Wednesday, December 22, 2010

Success is not sexy

I often play the game "Would you rather?" with friends. It's a simple game, where you give the players two options to choose from and hopefully you learn something funny or scandalous about them. In a recent game played, I asked a male friend "Would you rather date Lana Lang or ....." before I could even finish the sentence he stopped me and said, "Rory Gilmore!" I was shocked by this. Growing up watching both shows I would have never imagined someone, let alone a guy, making the comparison. Lana Lang is a character of Smallville, or better known as the high school sweetheart of Superman. In the show she is the beautiful, popular girl at school whom all the boys can't seem to stop fighting over. She is petite, sweet, innocent, and always needs someone, in most cases the young Superman, to save her. Rory Gilmore, on the other hand, is a character in the Gilmore girls. She is a little more "plain looking," and although she too has had many male suitors fight over her, she is known for her brains and her wit. Growing up I appreciated both characters. However, most guys I knew didn't. I couldn't get a guy to watch the Gilmore Girls with me if my life depended on it. And since most of my guy friends already watched Smallville, I couldn't get them to stop talking about how "hot" Lana Lang was if my life depended on it. Needless to say, I was shocked by the recent comparison between the two characters.

My first question, "Do you NOT think Lana is pretty... is she just not your type?" His response, "She is beautiful. Of course, she is my type. She is every one's type." My second question, "So why Rory?" His response, "She goes to Yale. She is smart. She can take care of herself, and that means she can probably take care of me." Clearly, he didn't mean take care of him in the "traditional" sense, which includes cooking, cleaning, and raising the children, but he meant someone who could support him, in every way, including financially. I guess this shouldn't shock me. Talking to many men in the legal field or on in law school, I've heard many of them say they want to marry an equal, someone they can talk to and respect, and someone who appreciates higher education and or ambition. But I never heard of any of them say that they want to be taken care of. This was a refreshing first?

Walking away from this "would you rather" game, I thought to myself: Are we now moving to the direction where men want and expect to be taken care of financially? Sure, I have heard of sugar mamas, which often refers to distinguished older women taking care of younger less distinguished men. But are men, who are equally distinguished and equal in age, looking for a woman to support them?

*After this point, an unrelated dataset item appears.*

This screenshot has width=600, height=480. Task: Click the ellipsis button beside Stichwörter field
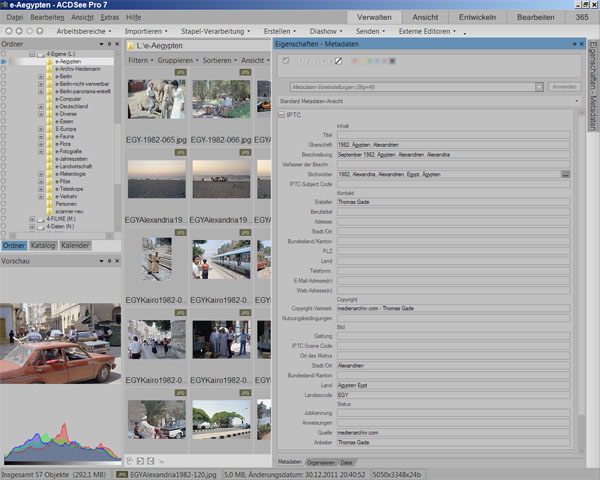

In a recent NY Times article, Keeping the Romance Alive in the Age of Female Empowerment, Katrin Behold explored the recent development of women taking on high powered positions and its effects on romance. Despite the "liberal-minded" trend that seems to be taking over my male friends, it seems that men are still afraid of a powerful woman and want to hang on to, at least to the appearance of, traditional gender roles.
Sexual attraction in the 21st century, it seems, still feeds on the 20th-century stereotypes. Now, as more women match and take over men in education and the labor market, they are also turning traditional gender roles on their head, with some profound consequences for relationship dynamics.
As the author notes, it is getting harder for successful women to find a mate and if they have already found one they must keep up a facade of traditional gender roles. For example, Anne-Laure Kiechel, an investment banker in Paris, who makes fives times more than her boyfriend, pays for all the major expenses, including vacations. Nevertheless, her boyfriend, insists that he pay for things in public to avoid looking like a "gigolo." Timothy Eustis,a proud stay-at-home dad, says that he and his wife, who is a senior manager at the French lingerie brand Etam, "both" cherish "those little traditions" to keep the romantic spark alive.

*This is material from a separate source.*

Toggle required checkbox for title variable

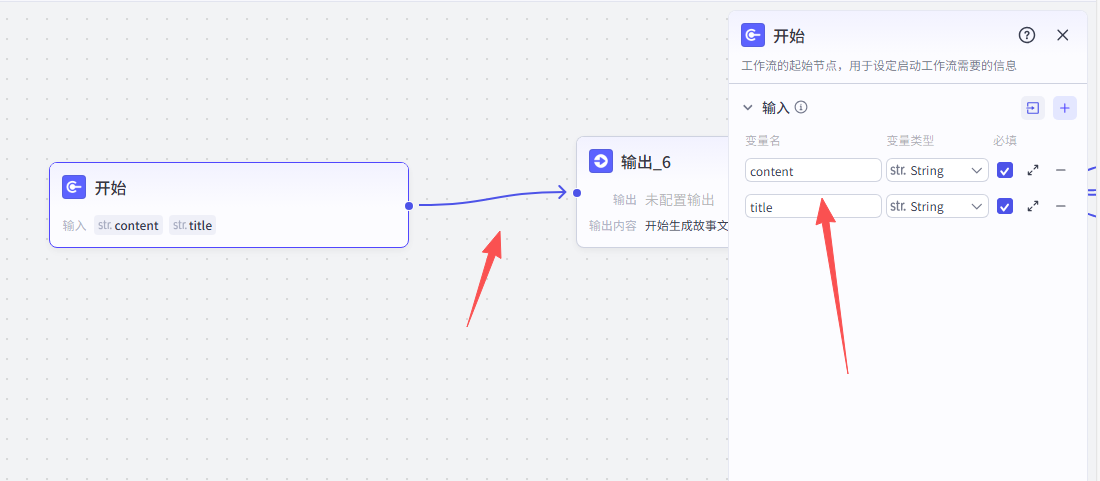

While it is understandable that one would have a feeling of inadequacy when comparing one's self to friends or family members who seem to be more successful then you (a college roommate recently announced she is engaged and I immediately started thinking of my failure to even have a boyfriend) it is interesting to note how sensitive the male ego seems to be,
It is amazing how even many liberal-minded men end up having sexual and emotional difficulties being with more obviously successful women... The male ego can be a more fragile thing than the female ego, which is used to a regular battering and has hence developed a sense of humor!
Bernard Prieur, a psychoanalyst and author of "Money in Couples," suggest that men who earn less are insecure. They feel socially vulnerable, going against millennia of beliefs and stereotypes, and personally vulnerable, as failures.

How are women who want success and romance suppose to deal with these insecure men? Ms. Domscheit-Berg, of the European Women's Management Development International Network, suggests: 1) leave your nice car at home on the first date, 2) find your life partner in your 20s, before you become too successful, and 3) go after men who draw their confidence from sources other than money, like academics and artists.

For my own sake as well as the sake of all my female friends in law or whom have a successful and bright future ahead of them, I really hope that the trend is moving to more liberal-minded men, like my friend in my "would you rather"game. I hope the 21st century is ready for the 21st century woman, because whether men like it or not they will have to deal with women who can support themselves, and if they want, support you.